Collected data entries »
***

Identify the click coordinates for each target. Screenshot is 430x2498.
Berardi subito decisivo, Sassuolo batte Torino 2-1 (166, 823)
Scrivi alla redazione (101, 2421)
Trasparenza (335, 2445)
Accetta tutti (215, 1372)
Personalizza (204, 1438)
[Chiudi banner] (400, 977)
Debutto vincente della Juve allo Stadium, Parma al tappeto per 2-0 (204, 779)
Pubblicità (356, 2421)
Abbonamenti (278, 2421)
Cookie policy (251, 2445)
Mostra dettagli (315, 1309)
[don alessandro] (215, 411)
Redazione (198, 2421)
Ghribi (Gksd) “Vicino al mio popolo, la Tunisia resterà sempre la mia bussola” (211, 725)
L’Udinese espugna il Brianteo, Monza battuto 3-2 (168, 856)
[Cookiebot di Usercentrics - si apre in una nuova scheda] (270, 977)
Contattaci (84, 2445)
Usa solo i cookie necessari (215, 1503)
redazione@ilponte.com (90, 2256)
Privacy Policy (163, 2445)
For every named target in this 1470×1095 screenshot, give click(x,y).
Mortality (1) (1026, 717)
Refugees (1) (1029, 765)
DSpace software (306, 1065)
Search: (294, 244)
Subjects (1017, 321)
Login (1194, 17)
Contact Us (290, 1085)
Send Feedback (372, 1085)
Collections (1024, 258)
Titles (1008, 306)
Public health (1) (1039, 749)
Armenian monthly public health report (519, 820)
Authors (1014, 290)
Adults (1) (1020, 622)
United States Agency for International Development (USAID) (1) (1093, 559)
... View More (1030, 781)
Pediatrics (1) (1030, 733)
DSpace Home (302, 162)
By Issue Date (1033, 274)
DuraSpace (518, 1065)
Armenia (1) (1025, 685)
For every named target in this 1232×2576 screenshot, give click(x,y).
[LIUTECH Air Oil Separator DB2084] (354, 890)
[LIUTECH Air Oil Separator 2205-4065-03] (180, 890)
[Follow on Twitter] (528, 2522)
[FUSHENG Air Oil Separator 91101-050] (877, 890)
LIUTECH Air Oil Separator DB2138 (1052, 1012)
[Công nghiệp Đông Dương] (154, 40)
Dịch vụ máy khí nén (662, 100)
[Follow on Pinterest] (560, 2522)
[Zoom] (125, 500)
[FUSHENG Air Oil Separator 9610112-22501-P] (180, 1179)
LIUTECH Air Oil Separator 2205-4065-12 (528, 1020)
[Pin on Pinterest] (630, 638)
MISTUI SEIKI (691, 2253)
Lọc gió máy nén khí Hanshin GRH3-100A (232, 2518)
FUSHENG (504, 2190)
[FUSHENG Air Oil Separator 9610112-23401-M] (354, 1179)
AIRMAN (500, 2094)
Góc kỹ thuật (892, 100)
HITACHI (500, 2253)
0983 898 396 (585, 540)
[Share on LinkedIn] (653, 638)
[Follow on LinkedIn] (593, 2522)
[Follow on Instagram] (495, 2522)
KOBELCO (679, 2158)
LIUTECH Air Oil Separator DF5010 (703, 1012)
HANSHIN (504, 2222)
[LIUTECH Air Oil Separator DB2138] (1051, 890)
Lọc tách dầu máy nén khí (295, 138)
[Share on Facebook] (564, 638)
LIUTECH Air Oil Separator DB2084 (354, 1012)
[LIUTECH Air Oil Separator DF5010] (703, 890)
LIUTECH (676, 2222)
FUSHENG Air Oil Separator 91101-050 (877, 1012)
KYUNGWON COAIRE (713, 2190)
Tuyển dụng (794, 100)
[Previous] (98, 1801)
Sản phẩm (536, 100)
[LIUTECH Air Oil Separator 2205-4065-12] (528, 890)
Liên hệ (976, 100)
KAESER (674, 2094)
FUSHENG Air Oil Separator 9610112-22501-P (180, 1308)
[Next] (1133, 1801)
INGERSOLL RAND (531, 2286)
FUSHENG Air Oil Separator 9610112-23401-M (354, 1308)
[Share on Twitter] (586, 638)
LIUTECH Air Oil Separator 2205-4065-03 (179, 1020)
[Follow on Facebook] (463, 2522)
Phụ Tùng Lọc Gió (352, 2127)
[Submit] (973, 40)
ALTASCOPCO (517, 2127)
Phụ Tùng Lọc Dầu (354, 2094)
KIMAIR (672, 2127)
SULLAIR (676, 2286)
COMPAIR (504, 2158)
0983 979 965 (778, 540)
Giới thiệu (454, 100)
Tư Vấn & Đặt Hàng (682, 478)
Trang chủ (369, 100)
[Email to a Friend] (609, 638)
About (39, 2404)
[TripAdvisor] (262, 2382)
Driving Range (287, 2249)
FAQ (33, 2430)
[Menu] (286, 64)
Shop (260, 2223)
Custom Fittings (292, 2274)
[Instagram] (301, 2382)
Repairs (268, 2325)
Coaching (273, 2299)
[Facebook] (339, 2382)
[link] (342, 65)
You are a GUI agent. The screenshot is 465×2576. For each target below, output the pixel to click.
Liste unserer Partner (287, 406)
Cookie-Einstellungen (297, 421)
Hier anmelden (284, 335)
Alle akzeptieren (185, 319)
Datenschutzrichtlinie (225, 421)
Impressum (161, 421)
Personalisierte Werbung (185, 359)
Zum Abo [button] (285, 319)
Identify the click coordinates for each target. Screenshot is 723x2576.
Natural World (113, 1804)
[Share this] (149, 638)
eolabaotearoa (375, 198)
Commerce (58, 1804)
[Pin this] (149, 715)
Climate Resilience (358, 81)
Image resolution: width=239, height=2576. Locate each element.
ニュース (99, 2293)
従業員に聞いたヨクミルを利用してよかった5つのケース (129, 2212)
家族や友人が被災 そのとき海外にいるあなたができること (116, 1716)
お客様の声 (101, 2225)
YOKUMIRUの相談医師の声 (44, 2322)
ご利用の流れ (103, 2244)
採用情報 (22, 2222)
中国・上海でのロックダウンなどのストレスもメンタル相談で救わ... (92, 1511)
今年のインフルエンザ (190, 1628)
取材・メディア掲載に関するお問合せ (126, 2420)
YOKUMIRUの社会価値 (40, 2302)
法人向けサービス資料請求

***

What is needed » Which lines of the data include the string "click"? Find them and copy each one.

Output below »
Identify the click coordinates for each target. Screenshot is 430x2498.
For every named target in this 1470×1095 screenshot, give click(x,y).
For every named target in this 1232×2576 screenshot, give click(x,y).
You are a GUI agent. The screenshot is 465×2576. For each target below, output the pixel to click.
Identify the click coordinates for each target. Screenshot is 723x2576.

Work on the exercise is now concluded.